Now, the president's proposals represent so moderate
an approach that if it is weakened or eliminated, the remainder will be
little more than sugar water. Indeed, as it stands today, the package
needs strengthening, and the president should join us in fighting to be
sure that we get something more than pap.
And finally, we here talk of protocol, and
procedures, and rules, including the senate filibuster rule. Well, we
have a thought on that. We declare that rules are made to enable the
congress to legislate, and not to keep it from legislating, and we're
tired of hearing rules cited as a reason why they can't act. We expect
the passage of an effective civil rights bill.
We commend those Republicans in both houses, who are
working for it. We salute those Democrats in both houses, who are
working for it. In fact, we even salute those from the south, who want
to vote for it, but don't dare to do so.
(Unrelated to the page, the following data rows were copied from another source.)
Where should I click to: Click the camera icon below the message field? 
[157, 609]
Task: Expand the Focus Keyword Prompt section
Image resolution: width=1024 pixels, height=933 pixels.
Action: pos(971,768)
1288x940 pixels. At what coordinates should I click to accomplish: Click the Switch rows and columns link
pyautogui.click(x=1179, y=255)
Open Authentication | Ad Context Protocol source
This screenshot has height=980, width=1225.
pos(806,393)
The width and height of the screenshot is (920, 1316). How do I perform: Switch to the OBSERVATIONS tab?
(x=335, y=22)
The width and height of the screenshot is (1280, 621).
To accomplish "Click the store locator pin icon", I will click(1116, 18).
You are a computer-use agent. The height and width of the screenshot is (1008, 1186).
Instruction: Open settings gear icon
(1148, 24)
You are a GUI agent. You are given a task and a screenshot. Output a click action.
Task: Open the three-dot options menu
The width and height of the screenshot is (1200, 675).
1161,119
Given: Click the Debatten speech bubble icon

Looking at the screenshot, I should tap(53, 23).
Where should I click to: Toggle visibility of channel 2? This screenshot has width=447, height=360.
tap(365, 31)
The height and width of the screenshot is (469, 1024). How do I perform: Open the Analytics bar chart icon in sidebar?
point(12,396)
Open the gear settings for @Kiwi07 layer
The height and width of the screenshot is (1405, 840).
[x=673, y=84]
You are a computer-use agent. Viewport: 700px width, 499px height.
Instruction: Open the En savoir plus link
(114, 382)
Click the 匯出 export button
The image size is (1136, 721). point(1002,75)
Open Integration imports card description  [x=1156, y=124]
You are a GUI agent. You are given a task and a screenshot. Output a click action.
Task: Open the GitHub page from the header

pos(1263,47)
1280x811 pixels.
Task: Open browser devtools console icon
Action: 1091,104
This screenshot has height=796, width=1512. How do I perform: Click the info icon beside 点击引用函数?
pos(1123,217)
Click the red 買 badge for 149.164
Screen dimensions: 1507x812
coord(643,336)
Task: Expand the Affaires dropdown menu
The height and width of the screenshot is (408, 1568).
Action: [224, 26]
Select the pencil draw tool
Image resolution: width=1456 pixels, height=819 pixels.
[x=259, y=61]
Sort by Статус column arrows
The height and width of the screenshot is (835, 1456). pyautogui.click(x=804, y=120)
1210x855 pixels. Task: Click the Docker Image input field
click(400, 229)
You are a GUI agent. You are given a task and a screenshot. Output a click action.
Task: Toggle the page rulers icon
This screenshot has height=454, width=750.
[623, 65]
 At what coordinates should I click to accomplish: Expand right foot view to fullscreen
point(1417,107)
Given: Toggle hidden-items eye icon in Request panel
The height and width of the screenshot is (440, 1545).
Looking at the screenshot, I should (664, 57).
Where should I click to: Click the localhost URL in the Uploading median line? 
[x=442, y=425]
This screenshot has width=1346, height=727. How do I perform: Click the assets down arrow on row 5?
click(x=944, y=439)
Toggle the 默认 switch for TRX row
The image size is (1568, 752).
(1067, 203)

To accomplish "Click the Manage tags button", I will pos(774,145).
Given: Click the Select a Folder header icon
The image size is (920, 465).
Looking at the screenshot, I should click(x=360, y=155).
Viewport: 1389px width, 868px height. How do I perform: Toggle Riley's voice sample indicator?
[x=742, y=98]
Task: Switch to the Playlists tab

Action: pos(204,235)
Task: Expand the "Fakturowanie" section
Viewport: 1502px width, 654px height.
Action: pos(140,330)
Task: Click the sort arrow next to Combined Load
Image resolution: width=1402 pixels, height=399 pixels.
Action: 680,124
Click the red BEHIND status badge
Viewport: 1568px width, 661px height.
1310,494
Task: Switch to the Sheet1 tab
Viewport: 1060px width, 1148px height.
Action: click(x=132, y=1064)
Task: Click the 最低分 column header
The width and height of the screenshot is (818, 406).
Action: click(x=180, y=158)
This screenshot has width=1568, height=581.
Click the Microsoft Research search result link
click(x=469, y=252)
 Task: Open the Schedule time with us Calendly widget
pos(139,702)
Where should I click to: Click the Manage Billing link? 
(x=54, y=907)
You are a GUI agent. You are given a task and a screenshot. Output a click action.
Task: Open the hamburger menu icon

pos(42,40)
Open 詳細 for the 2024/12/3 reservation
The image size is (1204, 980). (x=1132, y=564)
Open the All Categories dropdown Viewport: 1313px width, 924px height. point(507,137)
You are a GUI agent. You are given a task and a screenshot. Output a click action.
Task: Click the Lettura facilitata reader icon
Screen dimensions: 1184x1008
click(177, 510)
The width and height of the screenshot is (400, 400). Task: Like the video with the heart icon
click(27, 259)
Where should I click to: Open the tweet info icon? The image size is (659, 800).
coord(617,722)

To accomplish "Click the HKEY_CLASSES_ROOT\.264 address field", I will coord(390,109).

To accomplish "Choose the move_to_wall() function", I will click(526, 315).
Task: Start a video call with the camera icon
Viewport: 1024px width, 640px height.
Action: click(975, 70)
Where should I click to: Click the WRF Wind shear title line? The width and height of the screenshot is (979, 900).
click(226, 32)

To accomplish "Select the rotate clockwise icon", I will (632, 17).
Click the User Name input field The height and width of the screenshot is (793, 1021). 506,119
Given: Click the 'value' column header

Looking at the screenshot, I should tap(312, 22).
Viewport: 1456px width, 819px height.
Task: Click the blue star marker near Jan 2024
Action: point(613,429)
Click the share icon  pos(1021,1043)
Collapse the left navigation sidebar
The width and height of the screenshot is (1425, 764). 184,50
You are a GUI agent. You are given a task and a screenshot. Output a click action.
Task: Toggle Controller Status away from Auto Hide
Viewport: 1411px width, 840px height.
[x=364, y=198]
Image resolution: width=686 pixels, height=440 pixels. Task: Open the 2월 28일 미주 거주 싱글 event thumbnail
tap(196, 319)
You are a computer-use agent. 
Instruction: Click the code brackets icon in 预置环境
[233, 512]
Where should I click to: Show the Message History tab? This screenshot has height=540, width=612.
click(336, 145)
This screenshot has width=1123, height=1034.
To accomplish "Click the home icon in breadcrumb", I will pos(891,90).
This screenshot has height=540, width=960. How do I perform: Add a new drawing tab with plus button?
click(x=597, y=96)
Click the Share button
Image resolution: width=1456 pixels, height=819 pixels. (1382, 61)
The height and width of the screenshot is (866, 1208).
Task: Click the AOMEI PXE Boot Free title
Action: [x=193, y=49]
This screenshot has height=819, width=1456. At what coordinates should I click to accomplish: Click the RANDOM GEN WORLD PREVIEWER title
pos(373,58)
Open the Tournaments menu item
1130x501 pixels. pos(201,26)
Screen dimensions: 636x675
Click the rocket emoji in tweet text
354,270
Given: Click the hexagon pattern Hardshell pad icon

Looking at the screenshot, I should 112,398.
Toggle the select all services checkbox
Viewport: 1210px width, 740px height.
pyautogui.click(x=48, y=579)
And we say to those people,
just give us a little time, and one of these days, we'll emancipate you.
You get to the place where they can come to a civil rights rally too.
If those who support the bill will fight for it, as
hard, and as skillfully, as the southern opposition fights against it,
victory will be ours. Just by your presence here today, we have spoken
loudly and eloquently to our legislators. When we return home, keep up
the speaking by letter, and telegram, and telephone, and wherever
possible, by a personal visit.
Remember that this has been a long fight. We were
reminded of it by the news of the death yesterday in Africa
of Dr. W.E.B. Du Bois
. Now, regardless of the
fact that in his later years Dr. Du Bois
chose another path, it is incontrovertible that at the dawn of the 20th century
, his was the voice that was calling to you to gather here today in this cause. If
you wanna read something that applies to 1963
go back, and get a volume of the Souls of Black Folk by Du Bois
published in 1903
Well, my friends, you got religion here today, don't
black slide tomorrow. Remember, Luke's account of the warning that was
given to us all. No man, he wrote, having put his hand to the plow, and
looking back is fit for the kingdom of God. Thank you.